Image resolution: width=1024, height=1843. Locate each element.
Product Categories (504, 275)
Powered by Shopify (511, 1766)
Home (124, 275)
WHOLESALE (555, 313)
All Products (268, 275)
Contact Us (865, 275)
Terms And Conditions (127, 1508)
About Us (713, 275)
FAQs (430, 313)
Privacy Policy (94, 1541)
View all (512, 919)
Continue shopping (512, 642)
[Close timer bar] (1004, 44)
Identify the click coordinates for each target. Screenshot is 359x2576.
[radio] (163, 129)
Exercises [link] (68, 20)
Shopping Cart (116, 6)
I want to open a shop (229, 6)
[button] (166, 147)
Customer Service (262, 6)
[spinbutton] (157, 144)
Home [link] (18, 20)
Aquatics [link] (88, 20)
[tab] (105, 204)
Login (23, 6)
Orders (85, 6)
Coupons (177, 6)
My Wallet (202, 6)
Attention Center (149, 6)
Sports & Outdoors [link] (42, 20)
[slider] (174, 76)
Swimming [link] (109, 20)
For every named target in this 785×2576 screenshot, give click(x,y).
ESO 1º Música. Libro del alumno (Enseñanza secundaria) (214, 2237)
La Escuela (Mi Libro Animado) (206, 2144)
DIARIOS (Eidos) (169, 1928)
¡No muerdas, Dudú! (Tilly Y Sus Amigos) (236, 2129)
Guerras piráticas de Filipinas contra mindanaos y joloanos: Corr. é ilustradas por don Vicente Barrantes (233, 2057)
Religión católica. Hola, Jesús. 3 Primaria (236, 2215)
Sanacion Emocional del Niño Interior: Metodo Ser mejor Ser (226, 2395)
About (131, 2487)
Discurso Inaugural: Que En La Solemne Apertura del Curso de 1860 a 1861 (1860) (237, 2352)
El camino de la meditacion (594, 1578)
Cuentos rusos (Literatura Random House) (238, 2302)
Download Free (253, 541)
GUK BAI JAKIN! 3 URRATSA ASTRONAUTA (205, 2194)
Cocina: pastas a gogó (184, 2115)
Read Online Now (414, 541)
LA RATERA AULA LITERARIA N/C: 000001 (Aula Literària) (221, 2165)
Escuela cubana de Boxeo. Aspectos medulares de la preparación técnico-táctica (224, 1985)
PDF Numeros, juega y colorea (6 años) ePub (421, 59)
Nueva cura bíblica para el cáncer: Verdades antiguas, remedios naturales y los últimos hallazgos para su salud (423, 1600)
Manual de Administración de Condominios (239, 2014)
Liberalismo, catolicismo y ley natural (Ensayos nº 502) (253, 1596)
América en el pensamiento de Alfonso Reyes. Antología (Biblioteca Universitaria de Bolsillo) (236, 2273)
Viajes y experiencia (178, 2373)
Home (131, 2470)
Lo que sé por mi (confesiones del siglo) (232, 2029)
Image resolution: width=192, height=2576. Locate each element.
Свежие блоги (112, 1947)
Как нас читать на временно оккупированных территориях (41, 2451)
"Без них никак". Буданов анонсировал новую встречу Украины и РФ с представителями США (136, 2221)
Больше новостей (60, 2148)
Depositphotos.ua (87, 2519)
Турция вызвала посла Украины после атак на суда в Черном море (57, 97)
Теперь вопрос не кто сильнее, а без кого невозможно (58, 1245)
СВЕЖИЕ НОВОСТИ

How to complete this task:
All records must be transcribed exactly, with none left out.

Exercise answer:
Image resolution: width=1024, height=1843. Locate each element.
Product Categories (504, 275)
Powered by Shopify (511, 1766)
Home (124, 275)
WHOLESALE (555, 313)
All Products (268, 275)
Contact Us (865, 275)
Terms And Conditions (127, 1508)
About Us (713, 275)
FAQs (430, 313)
Privacy Policy (94, 1541)
View all (512, 919)
Continue shopping (512, 642)
[Close timer bar] (1004, 44)
Identify the click coordinates for each target. Screenshot is 359x2576.
[radio] (163, 129)
Exercises [link] (68, 20)
Shopping Cart (116, 6)
I want to open a shop (229, 6)
[button] (166, 147)
Customer Service (262, 6)
[spinbutton] (157, 144)
Home [link] (18, 20)
Aquatics [link] (88, 20)
[tab] (105, 204)
Login (23, 6)
Orders (85, 6)
Coupons (177, 6)
My Wallet (202, 6)
Attention Center (149, 6)
Sports & Outdoors [link] (42, 20)
[slider] (174, 76)
Swimming [link] (109, 20)
For every named target in this 785×2576 screenshot, give click(x,y).
ESO 1º Música. Libro del alumno (Enseñanza secundaria) (214, 2237)
La Escuela (Mi Libro Animado) (206, 2144)
DIARIOS (Eidos) (169, 1928)
¡No muerdas, Dudú! (Tilly Y Sus Amigos) (236, 2129)
Guerras piráticas de Filipinas contra mindanaos y joloanos: Corr. é ilustradas por don Vicente Barrantes (233, 2057)
Religión católica. Hola, Jesús. 3 Primaria (236, 2215)
Sanacion Emocional del Niño Interior: Metodo Ser mejor Ser (226, 2395)
About (131, 2487)
Discurso Inaugural: Que En La Solemne Apertura del Curso de 1860 a 1861 (1860) (237, 2352)
El camino de la meditacion (594, 1578)
Cuentos rusos (Literatura Random House) (238, 2302)
Download Free (253, 541)
GUK BAI JAKIN! 3 URRATSA ASTRONAUTA (205, 2194)
Cocina: pastas a gogó (184, 2115)
Read Online Now (414, 541)
LA RATERA AULA LITERARIA N/C: 000001 (Aula Literària) (221, 2165)
Escuela cubana de Boxeo. Aspectos medulares de la preparación técnico-táctica (224, 1985)
PDF Numeros, juega y colorea (6 años) ePub (421, 59)
Nueva cura bíblica para el cáncer: Verdades antiguas, remedios naturales y los últimos hallazgos para su salud (423, 1600)
Manual de Administración de Condominios (239, 2014)
Liberalismo, catolicismo y ley natural (Ensayos nº 502) (253, 1596)
América en el pensamiento de Alfonso Reyes. Antología (Biblioteca Universitaria de Bolsillo) (236, 2273)
Viajes y experiencia (178, 2373)
Home (131, 2470)
Lo que sé por mi (confesiones del siglo) (232, 2029)
Image resolution: width=192, height=2576. Locate each element.
Свежие блоги (112, 1947)
Как нас читать на временно оккупированных территориях (41, 2451)
"Без них никак". Буданов анонсировал новую встречу Украины и РФ с представителями США (136, 2221)
Больше новостей (60, 2148)
Depositphotos.ua (87, 2519)
Турция вызвала посла Украины после атак на суда в Черном море (57, 97)
Теперь вопрос не кто сильнее, а без кого невозможно (58, 1245)
СВЕЖИЕ НОВОСТИ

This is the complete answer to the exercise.